ST. PETERSBURG, Fla. — Nonprofit groups in south St. Petersburg are making it their mission to highlight racial inequality and be the change they want to see in their community.
One of the programs aimed at helping the community and those who will re-enter it is Second Chance Tiny Homes.
It's a program that enlists incarcerated individuals and hires them to build tiny homes for veterans.
"I graduated from high school. I fell into the streets. I went to prison for three years for trafficking," said Jacques Hodges, who is part of Second Chance Tiny Homes.
He's finishing his six-month prison sentence with the project.
The man behind it is Matt Byrd.
"I have seen some of the toughest guys really just break down in tears and say thank you for the opportunity just to express that," Byrd said.
Byrd is a man who wears many hats.
He's the case manager for PERC, a program aimed at helping prisoners re-enter society after incarceration, and is the project manager for the Hidden Voices program. It's a grassroots effort to end gun violence.

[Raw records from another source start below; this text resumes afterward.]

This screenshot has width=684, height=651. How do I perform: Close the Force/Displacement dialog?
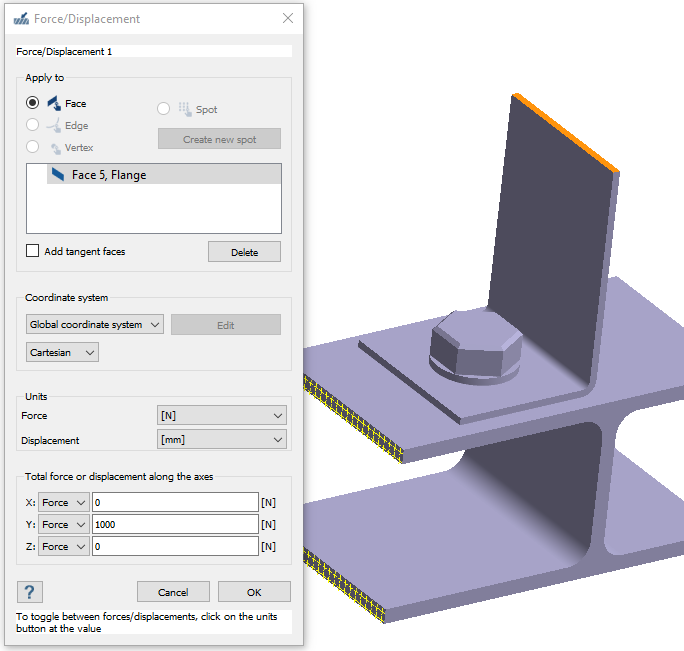click(288, 19)
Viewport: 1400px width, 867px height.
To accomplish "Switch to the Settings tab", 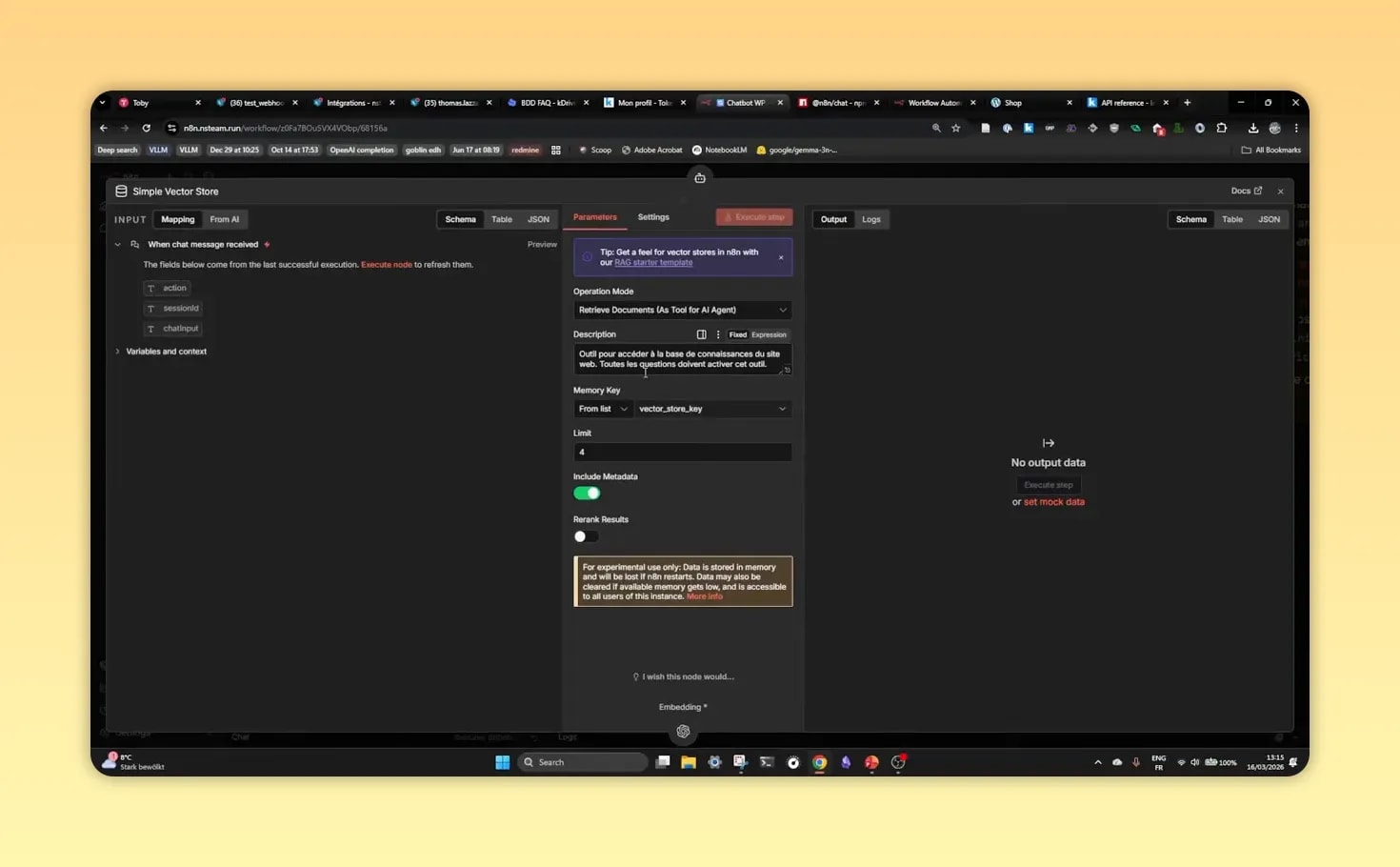I will pos(653,217).
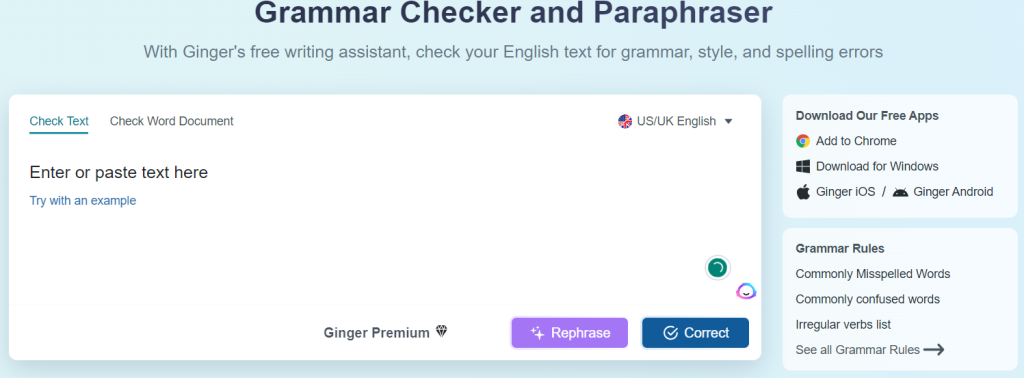
Task: Switch to the Check Text tab
Action: pyautogui.click(x=59, y=121)
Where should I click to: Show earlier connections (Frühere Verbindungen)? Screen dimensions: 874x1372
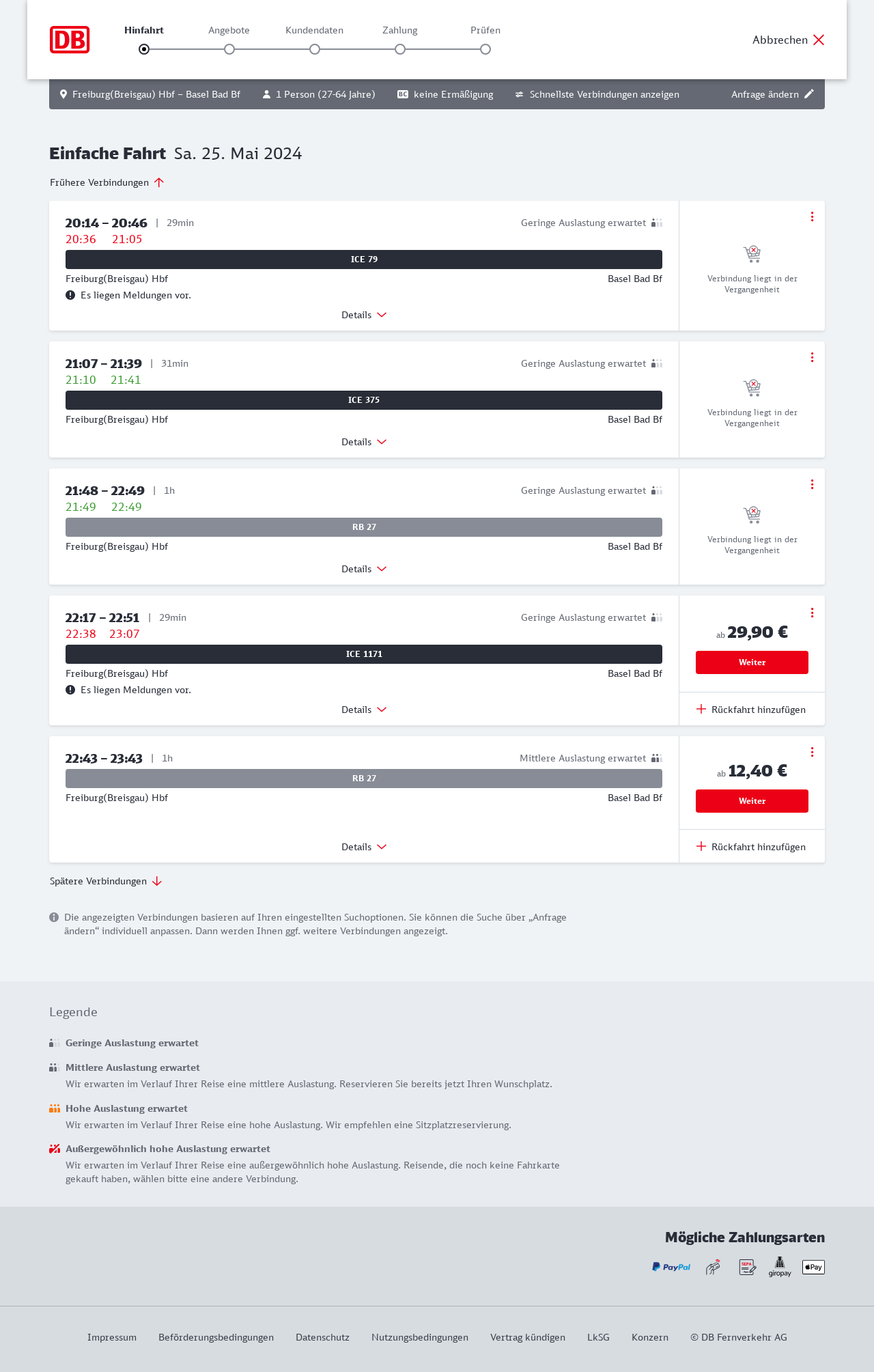point(107,182)

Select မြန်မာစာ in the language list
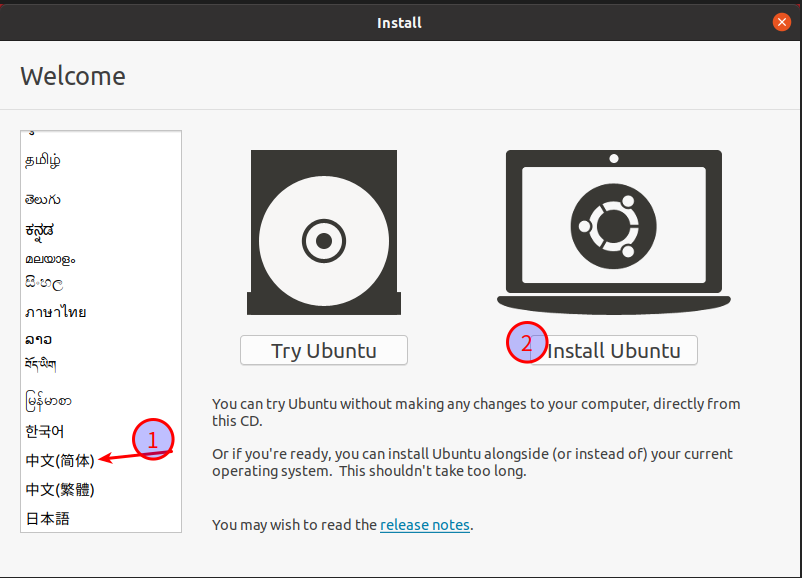tap(49, 402)
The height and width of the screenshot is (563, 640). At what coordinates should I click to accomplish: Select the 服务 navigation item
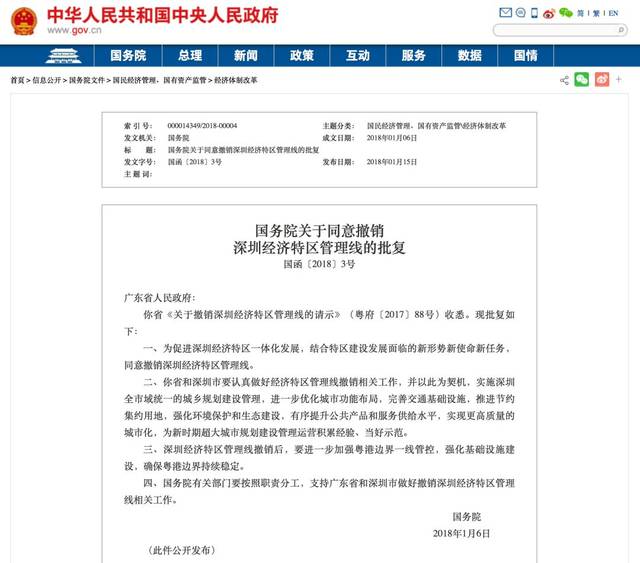pos(413,56)
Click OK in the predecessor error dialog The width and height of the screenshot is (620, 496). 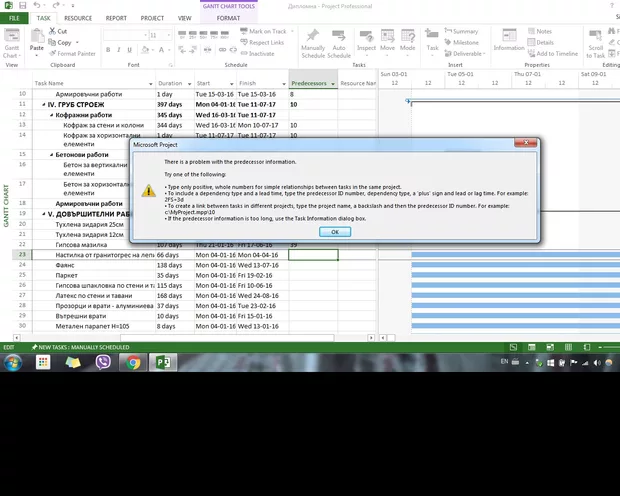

"There's equity struggles going on out here that we need to address. There are inequalities that we need to advocate on," Byrd said.
Helping with his mission is Nick Carey.
Carey traded in a successful career as a chemist to join the nonprofit Faith in Florida to fight against racial injustice.
"We believe that no matter whether you're Christian, Jewish, Muslim, other, athiest. That people have a core belief in justice," Carey said.
Byrd knows the changes won't happen overnight, but he can already see them in play in the faces and actions of people like Hodges.